• [Your task]
Give the number of lines in the data below that contain "icon", and only that number.

(Stored items from a collection)

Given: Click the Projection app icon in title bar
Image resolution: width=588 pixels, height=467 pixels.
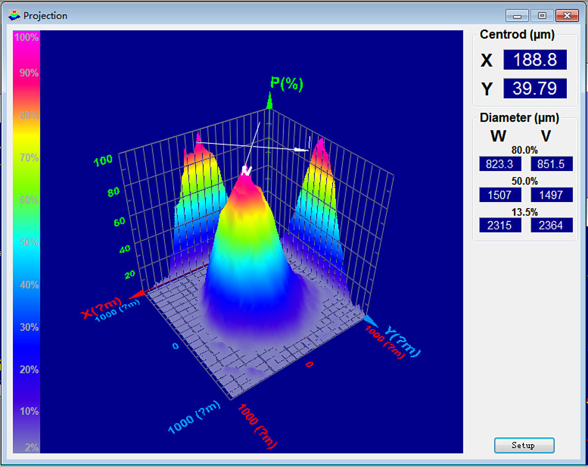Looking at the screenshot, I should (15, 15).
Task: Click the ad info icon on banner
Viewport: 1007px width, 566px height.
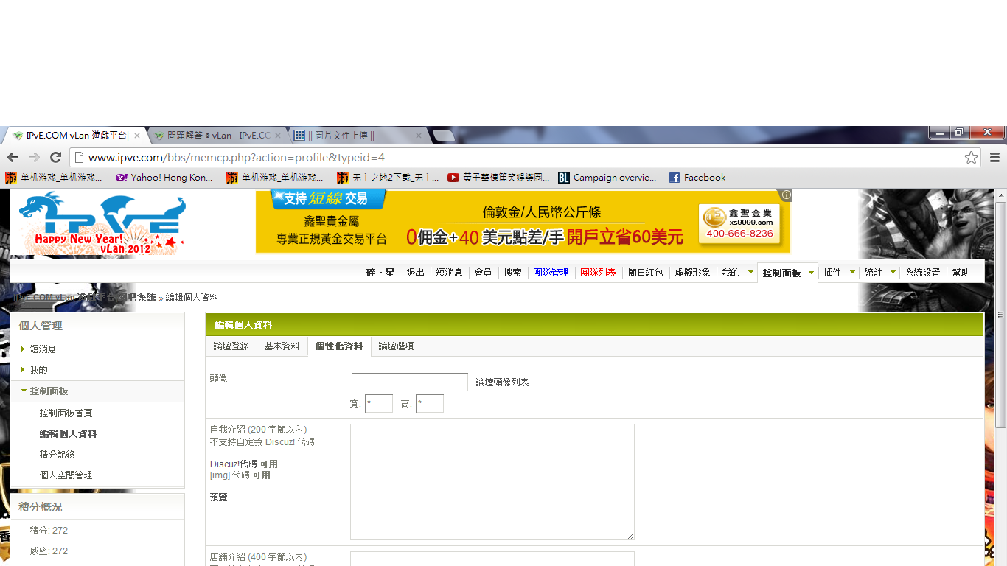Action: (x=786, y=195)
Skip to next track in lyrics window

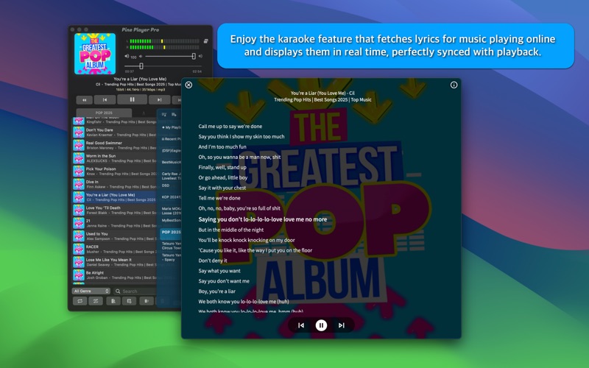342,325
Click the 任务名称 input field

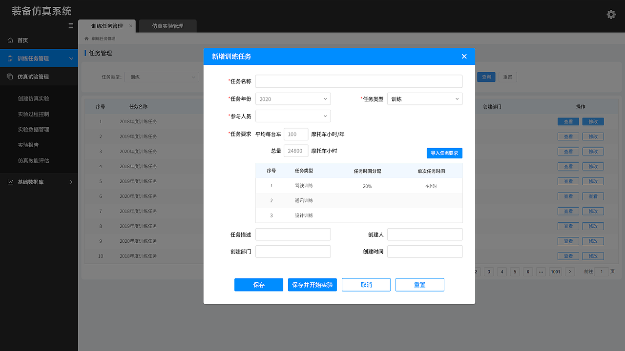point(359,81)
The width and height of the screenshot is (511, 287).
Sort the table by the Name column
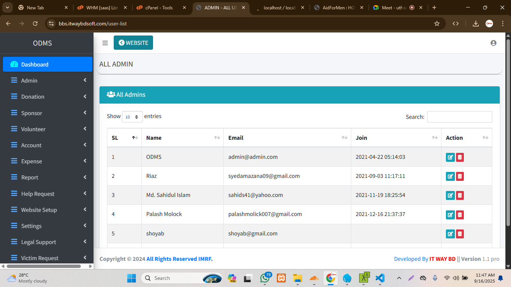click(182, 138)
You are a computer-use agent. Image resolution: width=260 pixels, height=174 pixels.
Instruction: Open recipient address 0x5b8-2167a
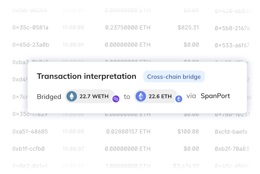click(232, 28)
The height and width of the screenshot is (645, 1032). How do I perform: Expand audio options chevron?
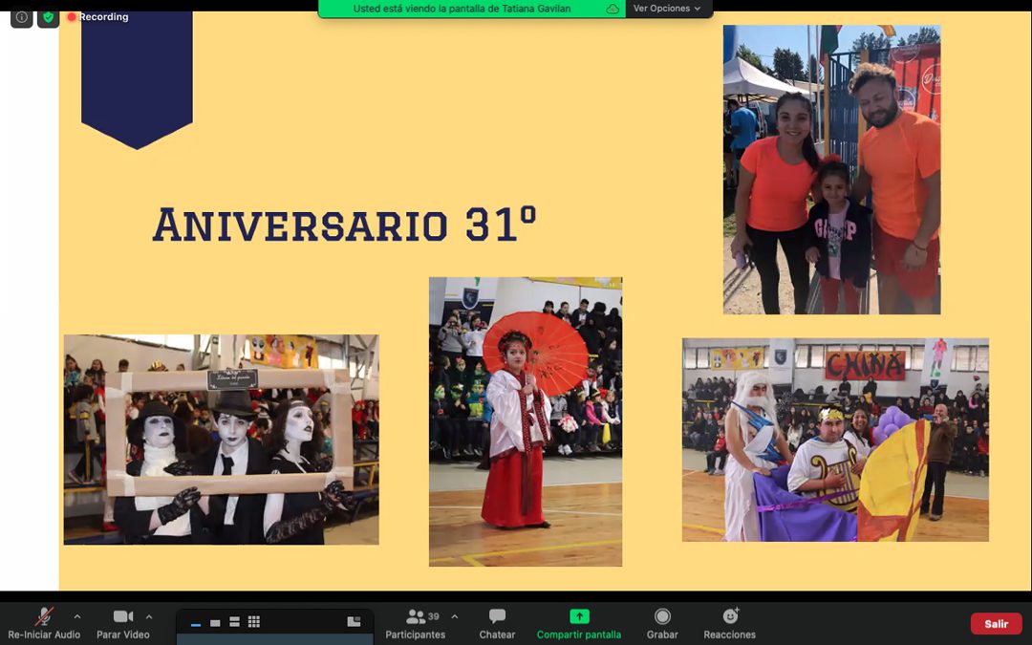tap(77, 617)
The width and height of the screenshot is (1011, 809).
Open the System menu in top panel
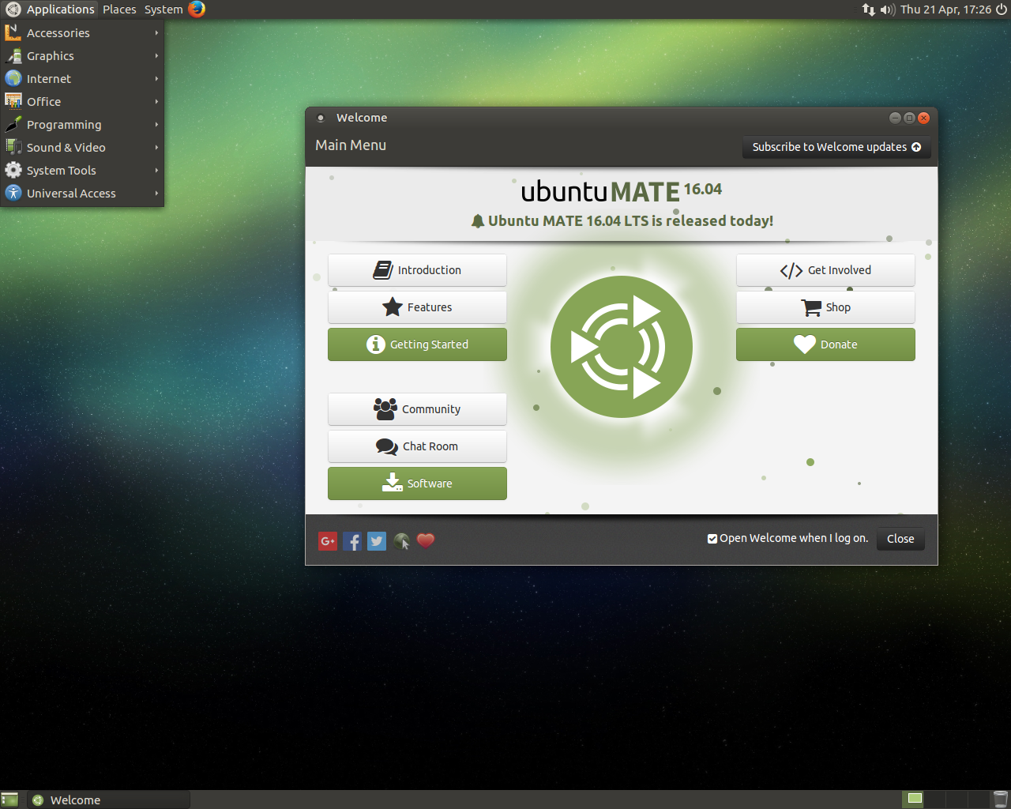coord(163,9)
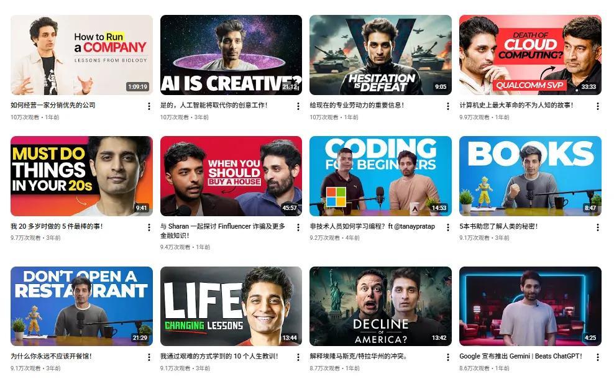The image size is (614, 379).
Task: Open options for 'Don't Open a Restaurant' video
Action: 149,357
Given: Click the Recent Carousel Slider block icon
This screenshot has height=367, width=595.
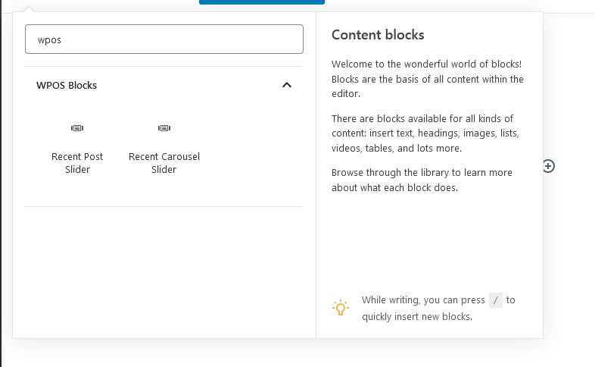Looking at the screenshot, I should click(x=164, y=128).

• [Task output]
3